* replacing a disk in a btrfs multi disk array with raid10
@ 2020-08-03 5:26 Norbert Preining
2020-08-03 6:15 ` Chris Murphy
0 siblings, 1 reply; 4+ messages in thread
From: Norbert Preining @ 2020-08-03 5:26 UTC (permalink / raw
To: linux-btrfs
Hi all
(please Cc)
I am running Linux 5.7 or 5.8 on a btrfs array of 7 disks, with metadata
and data both on raid1, which contains the complete system.
(btrfs balance start -dconvert=raid1 -mconvert=raid1 /)
Although btrfs device stats / doesn't show any errors, SMART warns about
one disk (reallocated sector count property) and I was pondering
replacing the device.
What is the currently suggested method given that I cannot plug in
another disk into the computer, all slots are used up (thus a btrfs
replace will not work as far as I understand).
Do I need to:
- shutdown
- pysically replace disk
- reboot into rescue system
- mount in degraded mode
- add the new device
- resize the file system (new disk would be bigger)
- start a new rebalancing
(for the rebalance, do I need to give the
same -dconvert=raid1 -mconvert=raid1 arguments?)

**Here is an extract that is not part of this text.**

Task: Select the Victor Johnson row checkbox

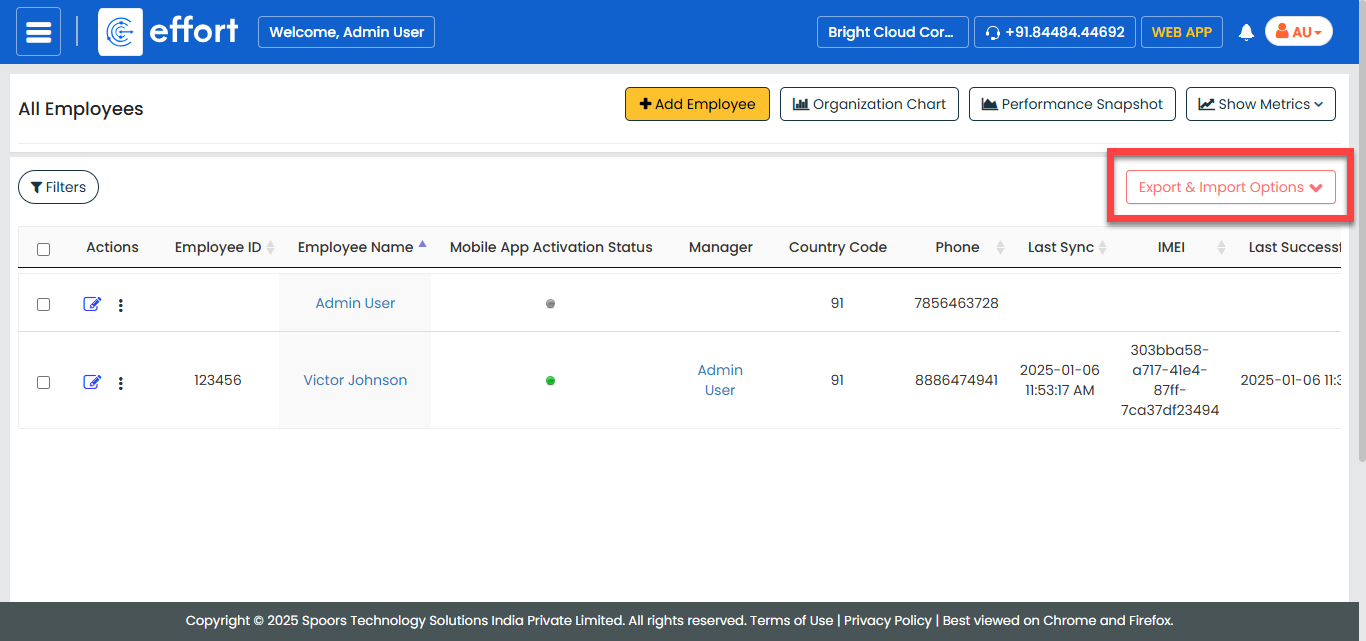Action: (x=43, y=382)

Thanks for any guidance (and please Cc)
All the best
Norbert
--
PREINING Norbert https://www.preining.info
Accelia Inc. + IFMGA ProGuide + TU Wien + JAIST + TeX Live + Debian Dev
GPG: 0x860CDC13 fp: F7D8 A928 26E3 16A1 9FA0 ACF0 6CAC A448 860C DC13
^ permalink raw reply [flat|nested] 4+ messages in thread
* Re: replacing a disk in a btrfs multi disk array with raid10
2020-08-03 5:26 replacing a disk in a btrfs multi disk array with raid10 Norbert Preining
@ 2020-08-03 6:15 ` Chris Murphy
2020-08-03 7:47 ` Norbert Preining
2020-10-09 4:20 ` Norbert Preining
0 siblings, 2 replies; 4+ messages in thread
From: Chris Murphy @ 2020-08-03 6:15 UTC (permalink / raw
To: Norbert Preining; +Cc: Btrfs BTRFS
On Sun, Aug 2, 2020 at 11:51 PM Norbert Preining <norbert@preining.info> wrote:
>
> Hi all
>
> (please Cc)
>
> I am running Linux 5.7 or 5.8 on a btrfs array of 7 disks, with metadata
> and data both on raid1, which contains the complete system.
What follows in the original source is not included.